Charles River Basin Historic District National Registry #78000436
Tags: Boston University BU campus Charles River skyline BU Bridge river college university Boston U Boston Univ Massachusetts Charles River Basin Historic District Urban Waterfront Boston landmark National Register of Historic Places NRHP U.S. National Register of Historic Places Suffolk County Back Bay Charles River Campus Fenway-Kenmore
Charles River Basin Historic District National Registry #78000436
Tags: Boston University BU campus BU Bridge Charles River skyline river college university Boston U Boston Univ Massachusetts Charles River Basin Historic District Urban Waterfront Boston landmark National Register of Historic Places NRHP U.S. National Register of Historic Places Suffolk County Back Bay
The Prudential Tower (part of the Prudential Center complex) is Boston's second-tallest skyscraper after the John Hancock Tower.
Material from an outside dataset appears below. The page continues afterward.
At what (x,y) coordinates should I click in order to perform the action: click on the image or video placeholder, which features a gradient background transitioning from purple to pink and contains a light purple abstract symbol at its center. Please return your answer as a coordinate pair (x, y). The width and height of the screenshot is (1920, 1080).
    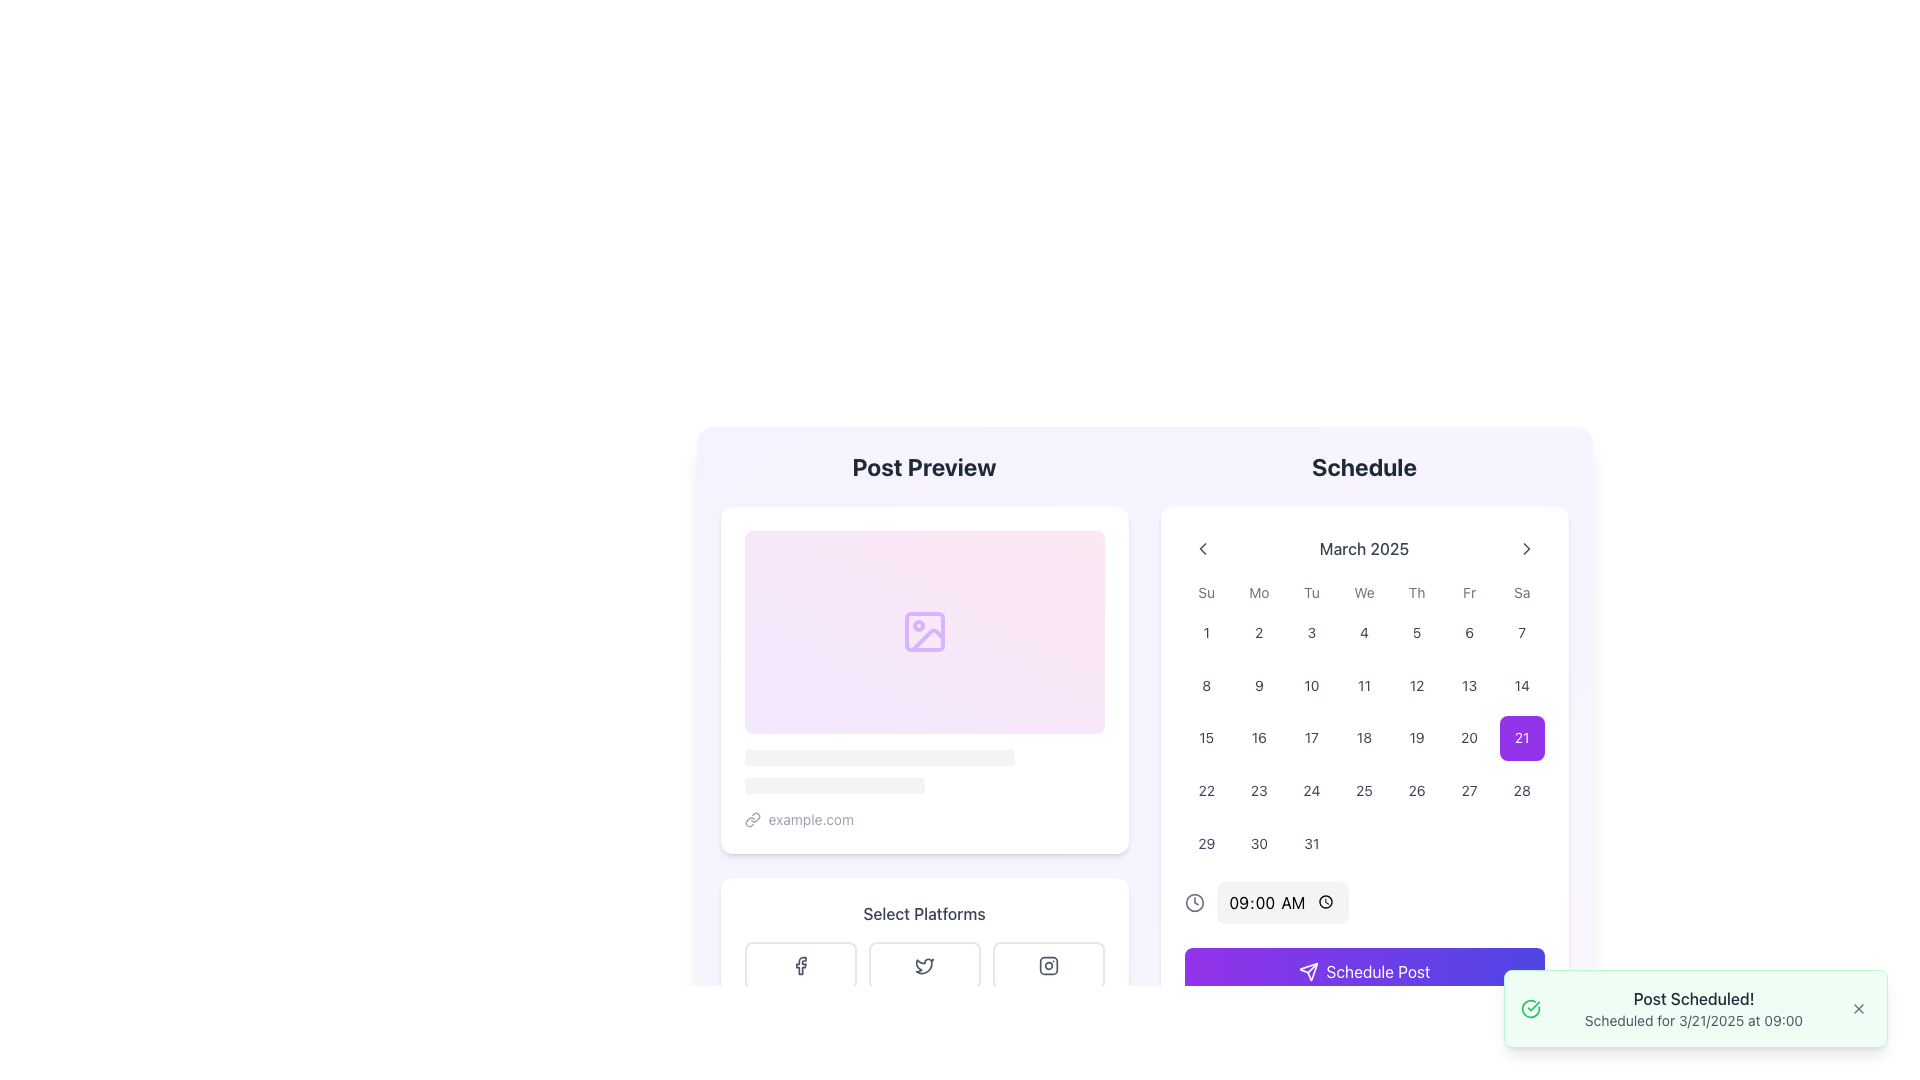
    Looking at the image, I should click on (923, 632).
Floor space within the tower stands at 1.2 million square feet. It was designed by Charles Luckman and Associates for Prudential Insurance. Completed in 1964, the building is 759 ft (229 m) tall and has 52 floors. A 50th floor observation deck, called the "Prudential Skywalk", is currently the highest observation deck in New England that is open to the public. The 52nd floor holds the restaurant and bar, "Top of the Hub."
It was the tallest building in the world outside New York on completion, surpassing Cleveland's Terminal Tower. Today, the Pru, as it is called by locals, is no longer even among the fifty tallest buildings in the USA.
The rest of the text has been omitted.